Unidentified angelfish larva at 4-weeks post hatch. Raised on captive copepods. Photo by Christopher Paparo.
As I repeatedly lose the last of my larvae just before settlement, it is very tempting to try feeding wild plankton to the next batch, just to get some through, however there are so many other factors I would like to rule out first.

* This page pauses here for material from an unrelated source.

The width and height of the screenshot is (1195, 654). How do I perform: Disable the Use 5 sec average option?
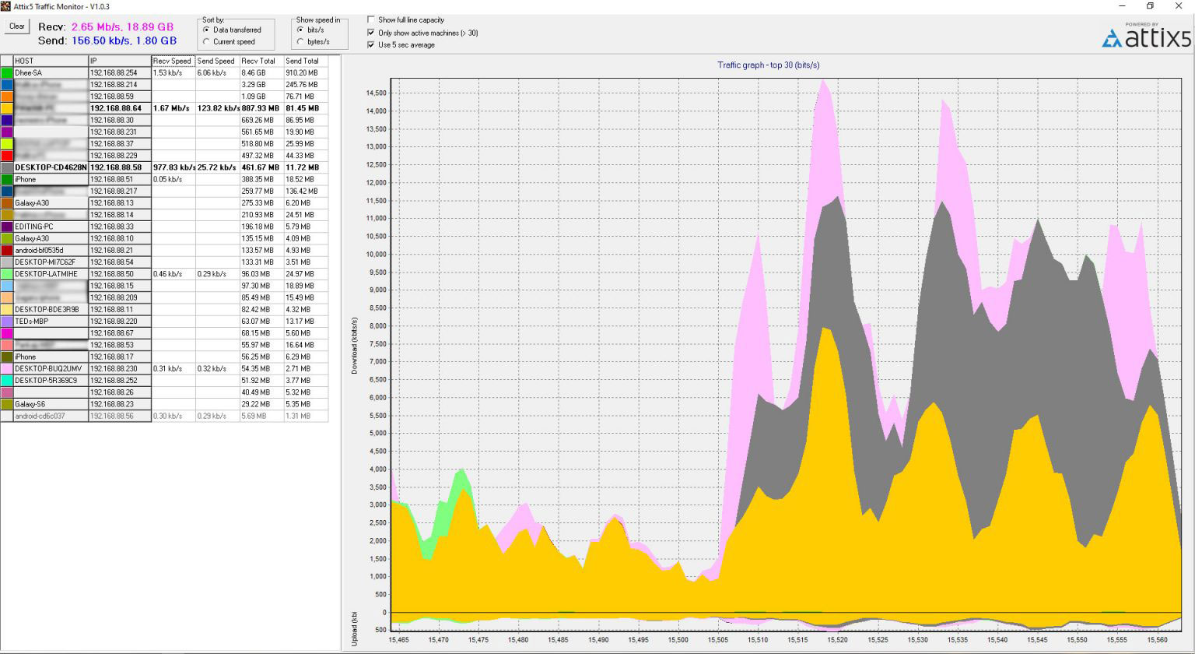[371, 44]
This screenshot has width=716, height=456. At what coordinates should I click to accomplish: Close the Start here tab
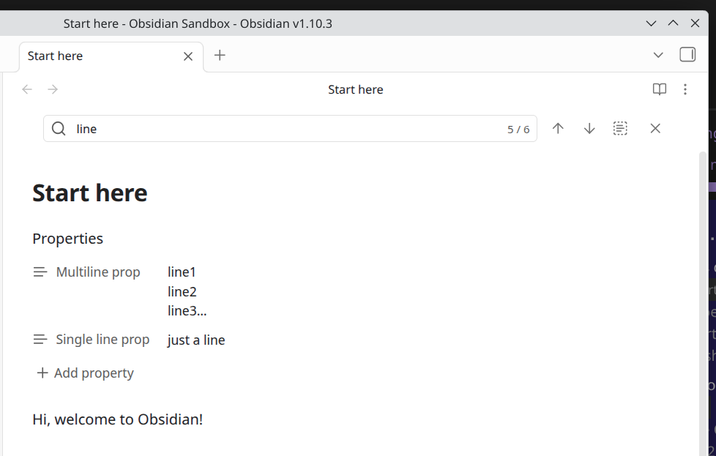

Like the fact that the only two suitable rearing tanks that we have space for are on a system that is incapable of producing a water-turnover rate sufficient to maintain ideal water quality in the tanks, and that they are in a room with no temperature control and prone to fluctuations of ten or more degrees in a 24-hour period, and that they are in the path of our almost daily behind-the-scenes tours and subject to mobs of hyperactive junior-high-school students who, for some reason, love to slap large polyethylene tanks as they walk past them (believe it or not, larvae don’t like that). If I sound bitter, it’s just the crankiness that sets in when I haven’t raised a new species for a while. I hope to have more good news soon though. Erik Stenn of Algagen reports that he has some new copepod species in production that I am eager to get my hands on. Perhaps the right food will help these larvae to overcome some of the other stresses they are facing. In the meantime, check out some of what’s almost been raised.
A pair of 4-week-old angelfish larvae. Species: unknown.
One-month-old angelfish larva showing first signs of juvenile pigmentation.
Unidentified 3-week-old larva, collected as pelagic egg from the reef tank.